Now that you know who’s who in wine stores, what is there to buy? Chilean wines, in general, offer the best value in terms of price and quality. Fortunately, they’re widely available. Chile is best known for Cabernet Sauvignon, Merlot, Chardonnay and Carmenere (a wine which often tastes like a cross between Cabernet and Merlot). A few of the more reliable brands are Concha y Toro, Santa Rita, Montes and Miguel Torres Santa Digna. After Chile, look for wines from Argentina, especially Malbec, the perfect steak wines (check out Las Moras and Terrazas de los Andes). Spain is where Rioja and other Tempranillo-based wines are made, along with Rueda (Sauvignon Blanc and Verdejo). Torres and Marques de Riscal are two good labels.

And, of course, there’s Mexico. Mexican wines have made notable progress over the past couple of decades. Some good cabernet sauvignon is made here, and other red varieties show promise. L.A. Cetto makes a nice Nebbiolo Reserva and some pretty good Zinfandel from Baja. The US and France aren’t particularly well represented in this market, and other countries even less so.
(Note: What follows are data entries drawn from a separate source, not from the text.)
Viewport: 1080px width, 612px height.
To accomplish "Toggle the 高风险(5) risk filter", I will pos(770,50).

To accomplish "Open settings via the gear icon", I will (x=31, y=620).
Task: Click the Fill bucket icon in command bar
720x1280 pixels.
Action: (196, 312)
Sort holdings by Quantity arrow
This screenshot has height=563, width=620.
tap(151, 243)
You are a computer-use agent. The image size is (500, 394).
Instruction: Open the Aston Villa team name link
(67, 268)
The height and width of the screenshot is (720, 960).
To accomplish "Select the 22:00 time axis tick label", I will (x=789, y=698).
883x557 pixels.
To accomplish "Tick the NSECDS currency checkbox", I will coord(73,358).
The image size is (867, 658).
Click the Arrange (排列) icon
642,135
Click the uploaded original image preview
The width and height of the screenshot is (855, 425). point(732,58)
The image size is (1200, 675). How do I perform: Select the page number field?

That said, I’m occasionally able to find that elusive New Zealand Sauvignon Blanc I so enjoy (Nobilo and Kim Crawford are two I’ve bought), albeit at about double US prices.

Speaking of prices, if you’re new to San Miguel, and haven’t yet checked out the wine shelves, be prepared for sticker shock. Wine prices are often 30 to 100 percent higher than in the US. Why? Your guess is as good as mine, but I suspect that taxes and multiple levels of middlemen (importers and wholesalers) are the chief culprits. What can you do about it? Probably nothing. Just be thankful that you live in Mexico where many other things cost less, enabling you to spend more on wine. That’s my philosophy, anyway.

Three to try

Las Moras Cabernet Sauvignon-Shiraz, San Juan (Argentina) 2005 75P—Costco. This is a combination I usually associate with Australia, but it works here, too. The 50/50 blend produces a full-bodied wine with spicy-berry flavors and light tannins. It can be enjoyed now, or aged for a year or two.

Porta Cabernet Sauvignon “Reserva,” Valle Aconcagua (Chile) 2006 58P—Costco. This could be my everyday red. Medium-bodied, fairly soft with nice fruit and vanilla flavors, this is one to drink now. The price is certainly right! And if you think 2006 is a bit young for a Cabernet, remember that in the southern hemisphere, they harvest in the spring.

Torres Vina Sol, Penedes (Spain) 2005 102P—La Europea. Made from the Parellada grape, native to Spain, this bone-dry white has lovely perfumed apple aromas, with nice complementary fruit flavors and a bit of flintiness. This wine goes well with chicken brochette, sea bass or mild cheese.